**Written exercise**
In the vim text below, which key is the motion that jumps to the matching bracket?

**Text block**
I haven't picked up nearly as much as I'd like, but even basics (requiring zero config) are way beyond what I could easily do in any GUI editor I ever experienced. For example, in vim, if you are on a bracket or parenthesis (open or close) in edit mode, it is three keystrokes to delete the entire bracketed portion, precisely, regardless of size (even if the matching bracket is off screen). Finding the matching bracket with the mouse is often hell.

And it's not as hard to learn as you may expect, because those keystrokes are not magic codes; they're part of a consistent, thoughtfully designed command language. You choose a mode for selecting text (character based, with lowercase v), use "motions" to select the text in that mode (in this case, a single "go to the matching bracket" motion, which is the percent sign), and take an action with that selection (delete it, with d).

**Source material**
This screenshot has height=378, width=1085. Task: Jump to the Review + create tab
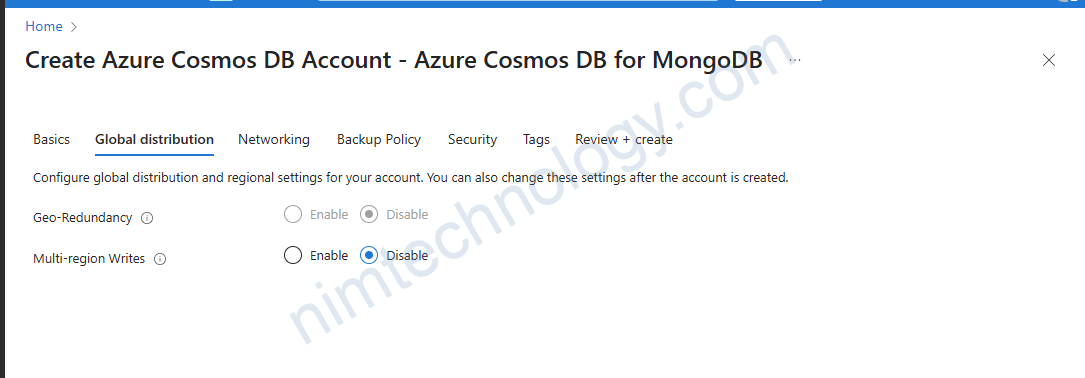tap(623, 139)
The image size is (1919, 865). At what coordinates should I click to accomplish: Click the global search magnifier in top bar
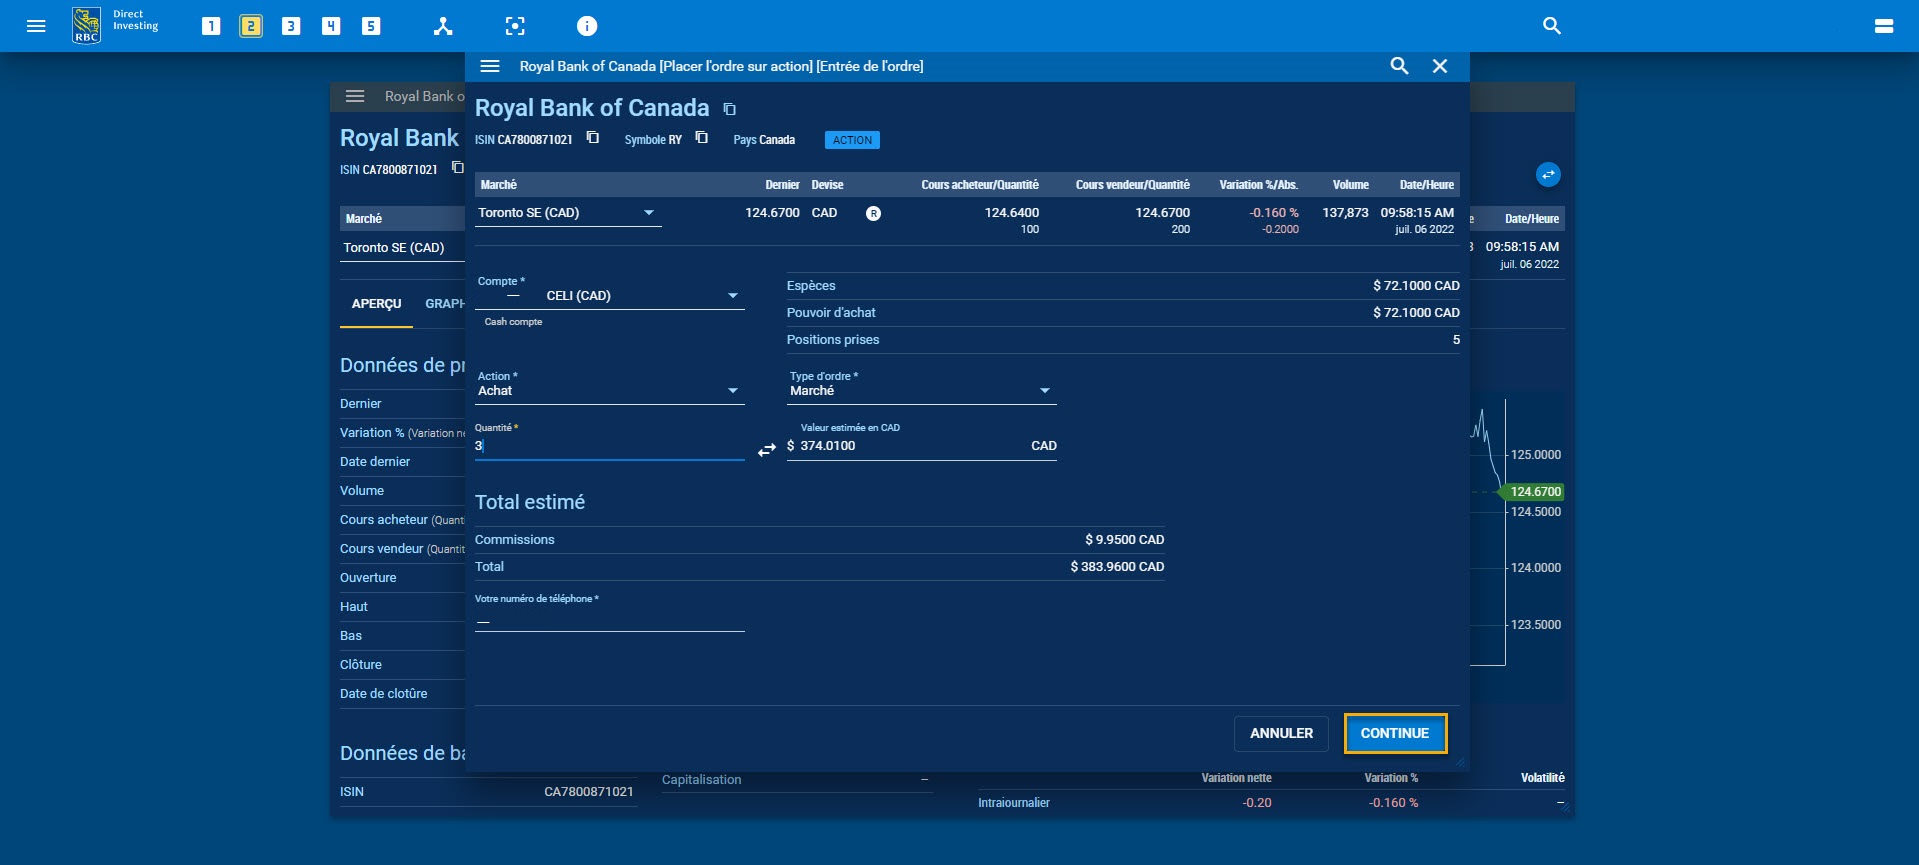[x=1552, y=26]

**Result**
The percent sign.